- [QUOTED PASSAGE]:
● ● ● ● ● ● ●

The benefits of screening and availability of treatment for CMV are strongly supported by evidence already. Babies with CMV who are caught early can access early treatment – which includes anything from anti-viral medication, to early intervention services, to long term hearing and vision monitoring. Since 90% of symptomatic babies are missed at birth, universal screening would help identify both symptomatic babies who may benefit from medication, and also asymptomatic babies who are at higher risk of hearing loss in childhood. No brainer (in my humble opinion)!

The availability of a “perfect” screening test is the area where the data has been lacking – BUT also the area with a lot of exciting developments on the horizon. Now I’m no microbiologist and am far from fluent in the nitty-gritty of CMV screening tests, but I’ll share with you my understanding of what constitutes a good CMV screening test. First, it has to be really sensitive, meaning that the test has to detect a high percentage of babies with the condition. Second, the test needs to be able to be run quickly and/or in big batches  – screening a lot of babies means running a lot of tests. Third, it needs to be affordable, ideally <$50 per test (less is better). To date, urine and saliva CMV tests have been found to be highly sensitive, and as result are used in many hospitals around the country. Saliva and urine tests require different samples than the typical heel poke test, also referred to as the Dried Blood Spot (DBS). In the past, DBS tests for CMV have not been sensitive enough, meaning babies with CMV would be missed if we screened for CMV this way.

Ongoing studies by the CDC and University of Minnesota are testing universal CMV screening using saliva, urine and DBS. Preliminary data has been encouraging from all three mediums. In addition, several new CMV tests are being developed by medical diagnostic companies (I’m sworn to secrecy, so you’ll have to just trust me on this one) that are highly sensitive and can be run in big batches. Additionally, there is incoming data from the successful, province-wide universal CMV screening happening in Ontario right now. These studies will provide us with data to strengthen our RUSP application.

After the package is resubmitted, it will be reviewed by committees made up of some of our nation’s top public health and pediatric scientists. Their jobs are to look at the entire public health landscape of a condition and evaluate the existing evidence as to whether newborn screening may be helpful and feasible. They examine what is known about the condition, but also what is unknown, often requesting additional details, data or perspectives. Like much of science, the process of a RUSP nomination should not be done hastily; the inclusion of a new condition, like CMV, requires careful and measured consideration of the available data, which takes time. Afterall, we want the best review of the evidence for CMV’s inclusion on the RUSP, and for that we’ve got to be patient (easier said than done).

I believe that the Advisory Committee on Heritable Disorders in Newborns and Children is made up of members dedicated to improving child health through newborn screening – they are not out to work against us. In order to convince Public Health scientists that CMV needs to be included on the RUSP, we need to speak their language – which is data, hard evidence and facts.

For many of us, at times it can be challenging to separate the science from the emotions and experiences driving our desire for universal screening. It took several months for my daughter to be diagnosed with CMV; she missed out on a critical window for anti-viral treatment. I will always be sad (and somewhat bitter, let’s be honest) wondering about how things may have been different if she’d been diagnosed at birth. While the mom in me wants to tell my daughter’s story to anyone who will listen to try to convince them to add CMV to the RUSP, the clinician-scientist in me knows that while feelings and individual stories can help present a strong case, evidence-based data is often the primary driver in these decisions. And we’ve got a plan for that.

~ Dr. Megan Pesch is a developmental pediatrician and researcher from Ann Arbor, Michigan where she lives with her husband and three daughters.

● ● ● ● ● ● ●

- [GIVEN INFORMATION]:

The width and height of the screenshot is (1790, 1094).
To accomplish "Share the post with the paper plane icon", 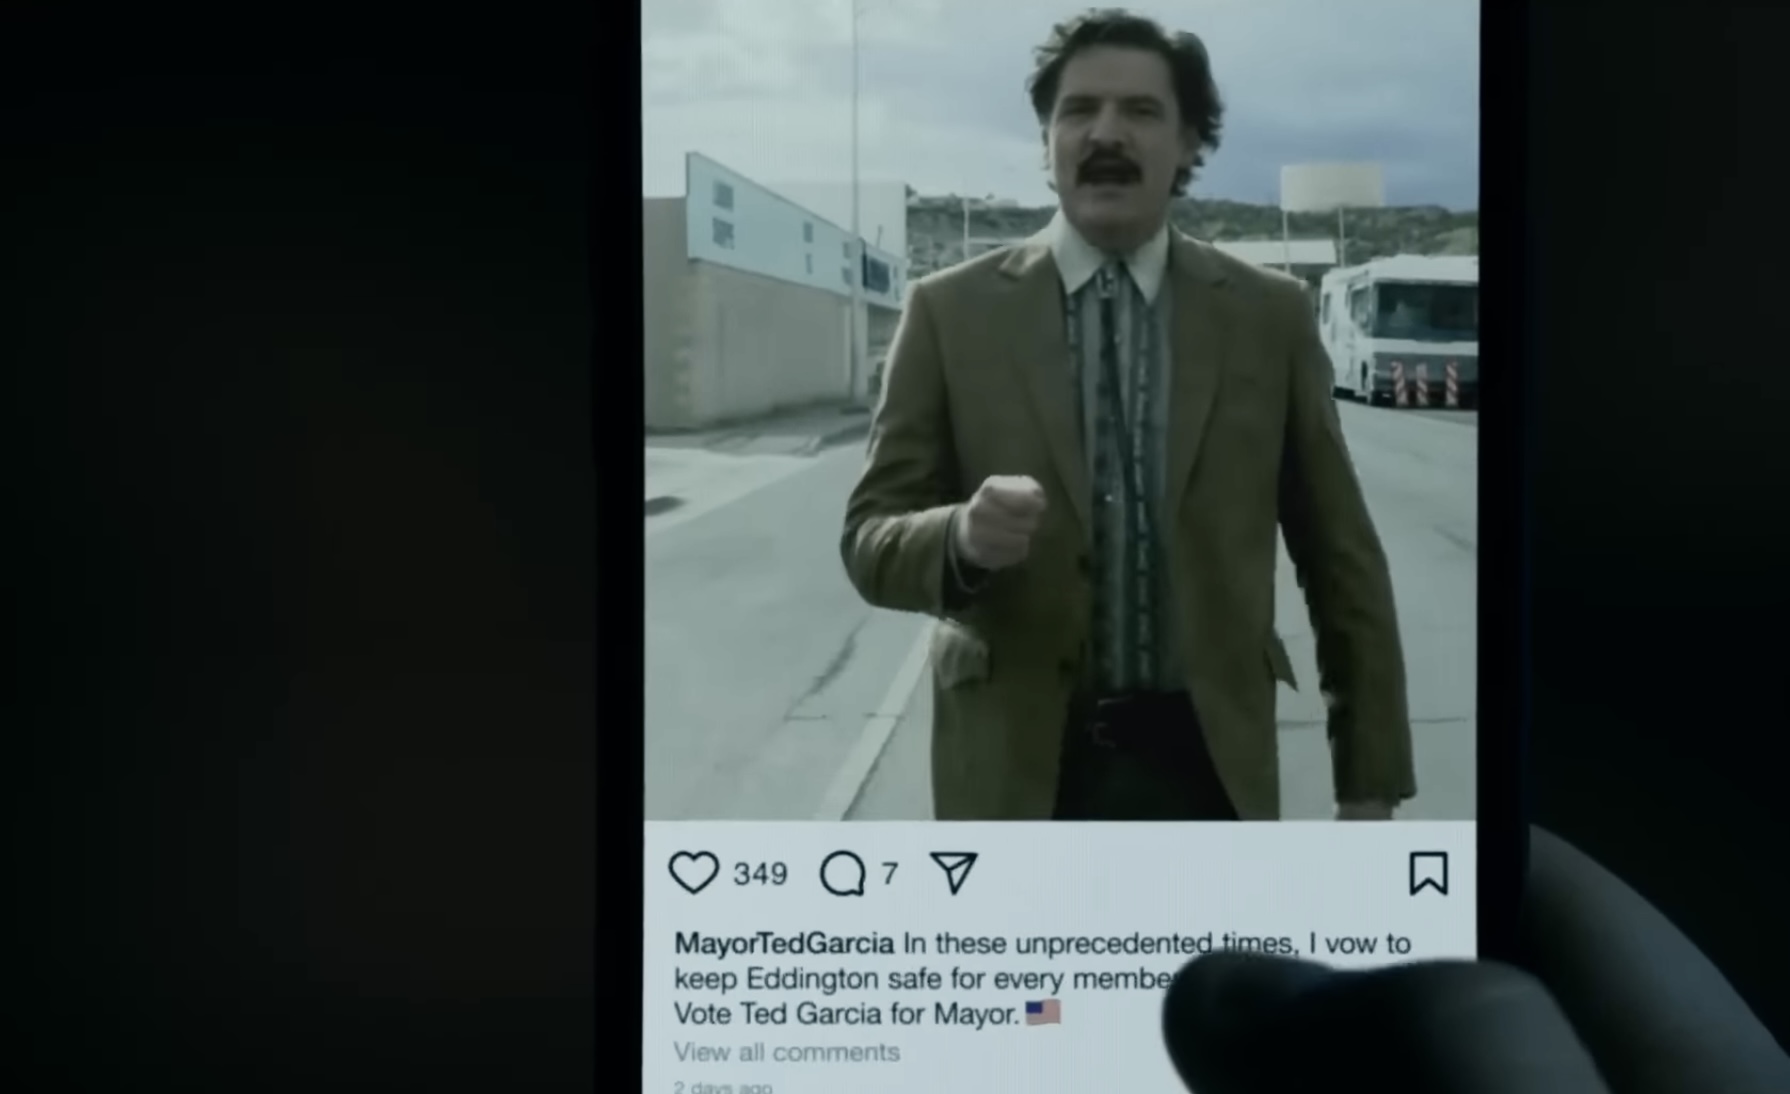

● ● ● ● ● ● ●

- [DESCRIPTION OF THE TASK]:
Copy everything in the CMV screening text from "Ongoing studies by" down to "our RUSP application.", substituting "media" for "mediums".

- [EXERCISE ANSWER]:
Ongoing studies by the CDC and University of Minnesota are testing universal CMV screening using saliva, urine and DBS. Preliminary data has been encouraging from all three media. In addition, several new CMV tests are being developed by medical diagnostic companies (I’m sworn to secrecy, so you’ll have to just trust me on this one) that are highly sensitive and can be run in big batches. Additionally, there is incoming data from the successful, province-wide universal CMV screening happening in Ontario right now. These studies will provide us with data to strengthen our RUSP application.